DATA TO EXAMINE section start

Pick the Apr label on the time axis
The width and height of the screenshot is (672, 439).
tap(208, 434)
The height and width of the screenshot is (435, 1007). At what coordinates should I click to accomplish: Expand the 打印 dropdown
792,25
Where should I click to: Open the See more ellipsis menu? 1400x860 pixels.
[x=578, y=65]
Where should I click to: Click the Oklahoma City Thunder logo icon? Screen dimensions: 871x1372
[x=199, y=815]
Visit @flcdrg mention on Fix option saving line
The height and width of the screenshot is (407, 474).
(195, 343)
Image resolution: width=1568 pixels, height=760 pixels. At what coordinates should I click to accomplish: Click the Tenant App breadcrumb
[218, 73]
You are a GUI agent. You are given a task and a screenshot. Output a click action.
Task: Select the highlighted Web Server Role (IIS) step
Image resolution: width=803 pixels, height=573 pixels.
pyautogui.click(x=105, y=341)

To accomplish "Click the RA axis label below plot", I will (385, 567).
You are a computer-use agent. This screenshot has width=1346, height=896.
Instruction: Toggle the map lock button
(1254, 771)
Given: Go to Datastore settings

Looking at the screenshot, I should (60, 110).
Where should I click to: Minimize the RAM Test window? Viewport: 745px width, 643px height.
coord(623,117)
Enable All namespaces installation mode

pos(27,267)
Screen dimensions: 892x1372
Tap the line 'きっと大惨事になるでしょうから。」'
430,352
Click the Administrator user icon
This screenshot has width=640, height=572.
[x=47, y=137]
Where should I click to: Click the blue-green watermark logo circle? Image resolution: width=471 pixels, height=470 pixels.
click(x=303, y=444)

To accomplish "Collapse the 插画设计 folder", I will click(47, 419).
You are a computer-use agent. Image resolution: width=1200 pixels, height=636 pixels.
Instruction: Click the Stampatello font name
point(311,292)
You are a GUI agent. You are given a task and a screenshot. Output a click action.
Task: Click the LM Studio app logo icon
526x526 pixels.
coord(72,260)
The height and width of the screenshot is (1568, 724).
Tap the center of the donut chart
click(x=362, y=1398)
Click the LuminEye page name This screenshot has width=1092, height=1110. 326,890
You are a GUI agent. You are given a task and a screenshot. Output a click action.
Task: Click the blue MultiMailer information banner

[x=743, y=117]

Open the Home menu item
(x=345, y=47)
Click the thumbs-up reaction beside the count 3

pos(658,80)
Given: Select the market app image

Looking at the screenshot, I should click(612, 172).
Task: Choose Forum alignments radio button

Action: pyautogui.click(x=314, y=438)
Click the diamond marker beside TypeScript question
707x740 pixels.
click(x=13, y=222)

DATA TO EXAMINE section end

▶ TASK INSTRUCTIONS:
Transcribe each line above exactly; skip none.

▶ FINAL ANSWER:
Pick the Apr label on the time axis
The width and height of the screenshot is (672, 439).
tap(208, 434)
The height and width of the screenshot is (435, 1007). At what coordinates should I click to accomplish: Expand the 打印 dropdown
792,25
Where should I click to: Open the See more ellipsis menu? 1400x860 pixels.
[x=578, y=65]
Where should I click to: Click the Oklahoma City Thunder logo icon? Screen dimensions: 871x1372
[x=199, y=815]
Visit @flcdrg mention on Fix option saving line
The height and width of the screenshot is (407, 474).
(195, 343)
Image resolution: width=1568 pixels, height=760 pixels. At what coordinates should I click to accomplish: Click the Tenant App breadcrumb
[218, 73]
You are a GUI agent. You are given a task and a screenshot. Output a click action.
Task: Select the highlighted Web Server Role (IIS) step
Image resolution: width=803 pixels, height=573 pixels.
pyautogui.click(x=105, y=341)

To accomplish "Click the RA axis label below plot", I will (385, 567).
You are a computer-use agent. This screenshot has width=1346, height=896.
Instruction: Toggle the map lock button
(1254, 771)
Given: Go to Datastore settings

Looking at the screenshot, I should (60, 110).
Where should I click to: Minimize the RAM Test window? Viewport: 745px width, 643px height.
coord(623,117)
Enable All namespaces installation mode

pos(27,267)
Screen dimensions: 892x1372
Tap the line 'きっと大惨事になるでしょうから。」'
430,352
Click the Administrator user icon
This screenshot has width=640, height=572.
[x=47, y=137]
Where should I click to: Click the blue-green watermark logo circle? Image resolution: width=471 pixels, height=470 pixels.
click(x=303, y=444)

To accomplish "Collapse the 插画设计 folder", I will click(47, 419).
You are a computer-use agent. Image resolution: width=1200 pixels, height=636 pixels.
Instruction: Click the Stampatello font name
point(311,292)
You are a GUI agent. You are given a task and a screenshot. Output a click action.
Task: Click the LM Studio app logo icon
526x526 pixels.
coord(72,260)
The height and width of the screenshot is (1568, 724).
Tap the center of the donut chart
click(x=362, y=1398)
Click the LuminEye page name This screenshot has width=1092, height=1110. 326,890
You are a GUI agent. You are given a task and a screenshot. Output a click action.
Task: Click the blue MultiMailer information banner

[x=743, y=117]

Open the Home menu item
(x=345, y=47)
Click the thumbs-up reaction beside the count 3

pos(658,80)
Given: Select the market app image

Looking at the screenshot, I should click(612, 172).
Task: Choose Forum alignments radio button

Action: pyautogui.click(x=314, y=438)
Click the diamond marker beside TypeScript question
707x740 pixels.
click(x=13, y=222)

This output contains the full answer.